→ **What you will do**:
[A] Name every document the inspection text identifies by a designation or number.
[B] Summarize the inspection text in two sentences.

→ **Reading text**:
During this inspection period, the inspectors consulted with the Office of Nuclear Reactor Regulation (NRR) and determined that this application of GOTHIC for gas voiding required further evaluation by NRR. Therefore, this issue is being identified as an URI as described in Section 4OA5.1.b(1). Based on the inspection results documented in NRC Inspection Report 05000456/2011002; 05000457/2011002 and the identification of the resolution for the acceptability of GOTHIC for predicting void transport behavior as an URI, this TI is considered closed for Braidwood Station.

Documents reviewed are listed in the Attachment.

b. Findings

Concerns with the Bases for the Acceptability of GOTHIC for Void Transport Prediction

Introduction:

The inspectors identified an URI regarding the use of the software GOTHIC to justify the acceptability of a design bases change, which incorporated gas voids in the suction piping from the containment emergency sump into the design of the plant.

Description:

The licensee identified unventable sections at the suction piping from the containment emergency sump downstream of the Unit 1 and Unit 2 SI8811 and CS009A valves. As a result, the licensee evaluated the impact of a maximum potential void size into their licensing and design bases. The licensee justified the maximum potential void size through the use of the software GOTHIC. However, the inspectors noted instances where the basis of GOTHIC as a void assessment tool was questionable. Specifically, the licensee used WCAP-16631-NP, Testing and Evaluation of Gas Transport to the Suction of ECCS [Emergency Core Cooling System] Pumps, to demonstrate that GOTHIC could acceptably predict quantitative void transport behavior.

WCAP-16631-NP documented tests that were conducted by Westinghouse to study the transport of a gas void through a piping system. As discussed in NRC Inspection Report 05000456/2011002; 05000457/2011002, the inspectors noted several differences between test and actual plant configurations and conditions that could impact the overall gas void assessment results as follows:

a) The difference between test and plant pressures was not considered in assessing a void decrease in the vertical test section. The pressure range used during the test was significantly lower than the typical range in nuclear power plants. This effect would be insignificant in a nuclear power plant due to the higher pressures.

Therefore, the inspectors questioned if the void fraction change observed during testing would be analogous in a nuclear power plant.

b) Two phase fluid flow test data typically exhibited significant scatter. This was addressed by running many duplicate tests and carefully examining the test results.

However, NRR stated in ML090150637, Forthcoming Meeting with the Nuclear Energy Institute (NEI) to Discuss NRC Generic Letter 2008-01, that this effort was not fully successful and some of the conclusions were not adequately supported by the test data due to data scatter. For example, this effort did not address allowance for uncertainty and the effect of actual plant pressures in contrast to test pressures.

→ **Data**:
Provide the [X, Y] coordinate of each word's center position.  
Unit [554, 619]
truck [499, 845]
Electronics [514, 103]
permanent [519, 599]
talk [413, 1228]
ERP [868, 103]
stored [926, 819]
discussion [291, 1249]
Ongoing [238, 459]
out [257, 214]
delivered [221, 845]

==

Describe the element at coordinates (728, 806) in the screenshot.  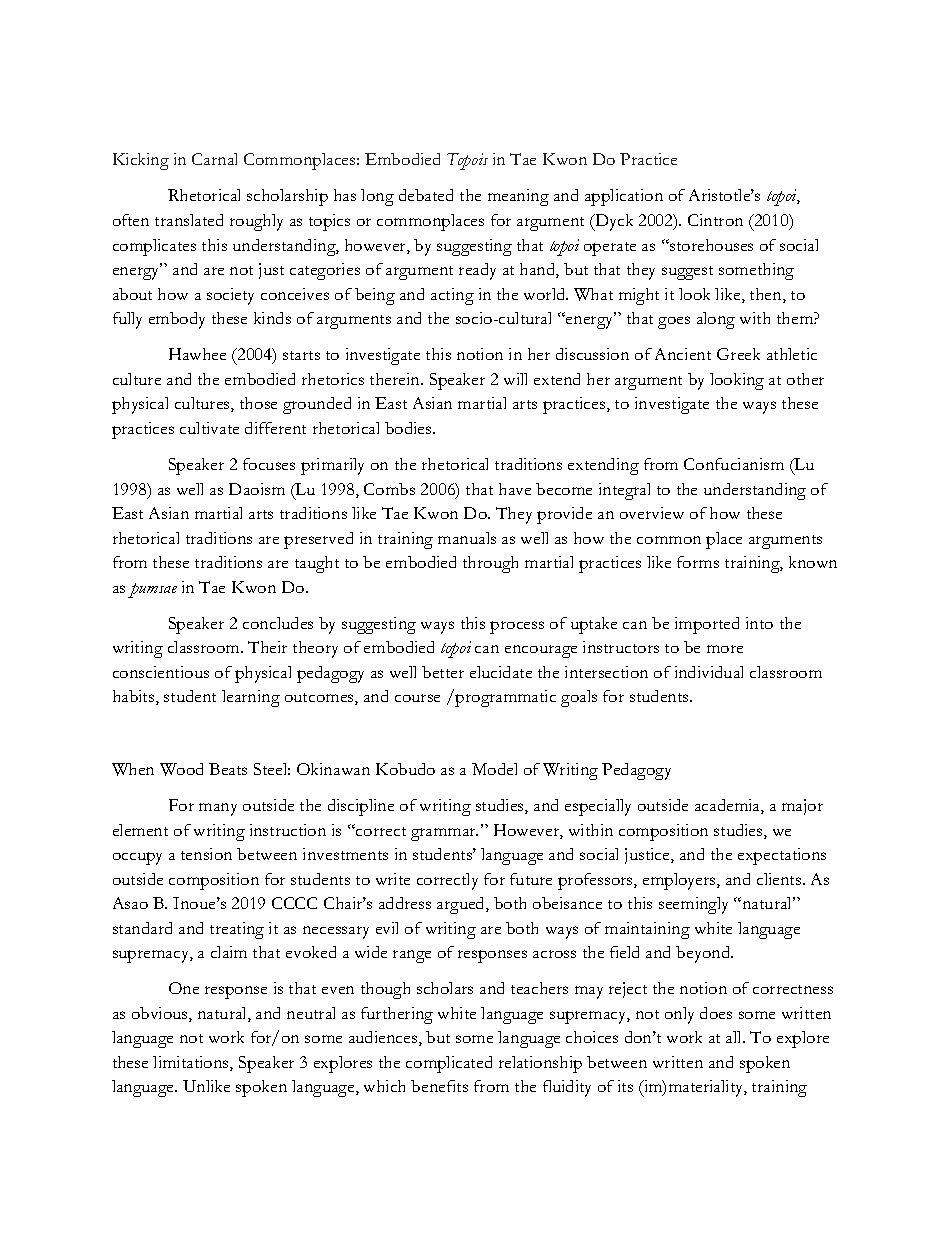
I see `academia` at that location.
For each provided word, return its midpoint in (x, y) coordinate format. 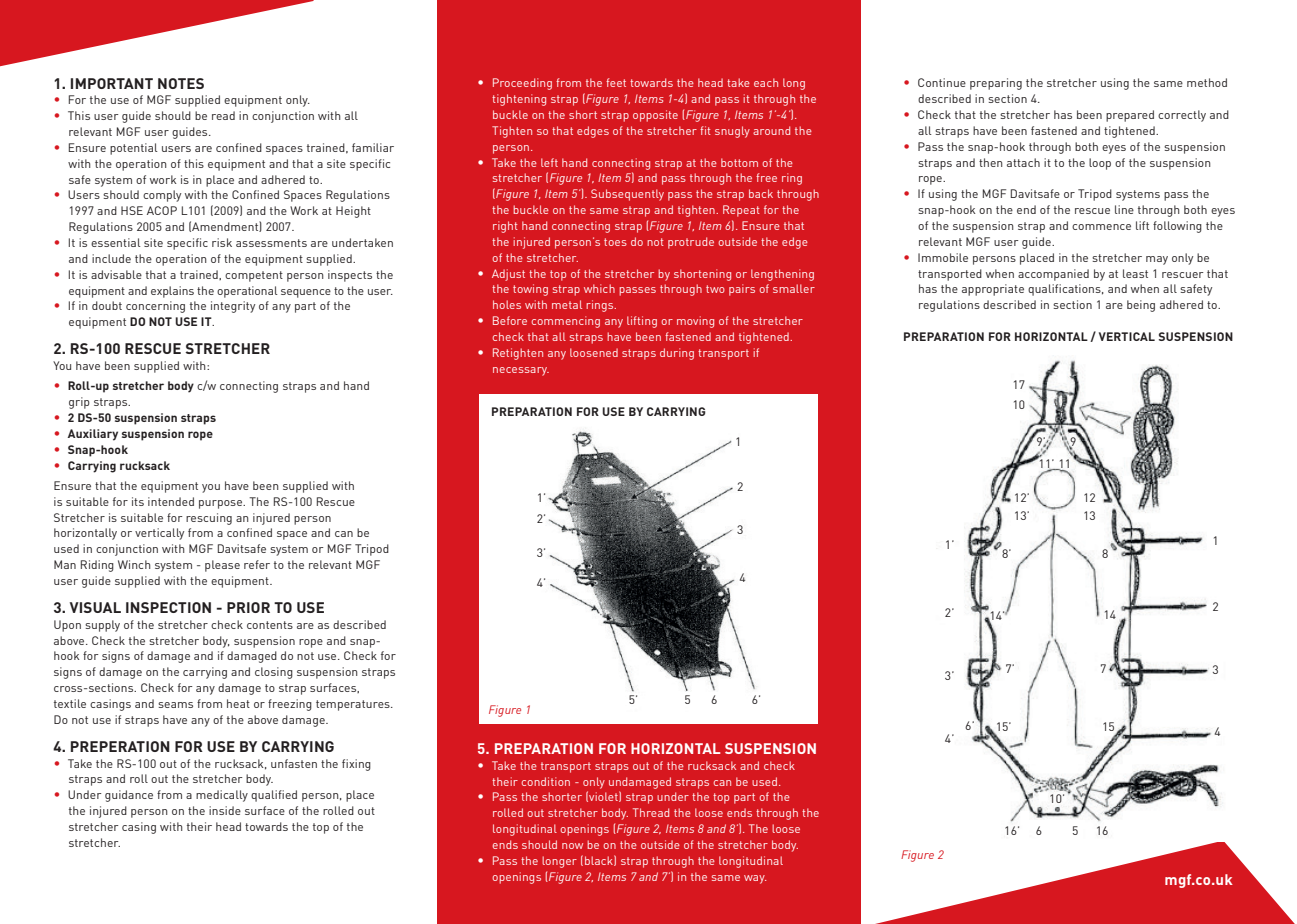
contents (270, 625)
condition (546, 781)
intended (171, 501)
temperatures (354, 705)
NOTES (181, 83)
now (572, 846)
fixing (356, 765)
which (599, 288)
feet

→ **Completed exercise**:
[A]
- NRC Inspection Report 05000456/2011002; 05000457/2011002
- WCAP-16631-NP, Testing and Evaluation of Gas Transport to the Suction of ECCS [Emergency Core Cooling System] Pumps
- ML090150637, Forthcoming Meeting with the Nuclear Energy Institute (NEI) to Discuss NRC Generic Letter 2008-01
- NRC Generic Letter 2008-01

[B] The inspectors identified an unresolved item (URI) about the licensee's use of the software GOTHIC to justify a design bases change that allowed gas voids in the suction piping from the containment emergency sump, and after consulting NRR they decided this use needed further evaluation by NRR. The licensee relied on Westinghouse tests documented in WCAP-16631-NP to support GOTHIC, but the inspectors noted differences between test and plant conditions, such as much lower test pressures and significant scatter in two-phase flow data, that could affect the gas void assessment results.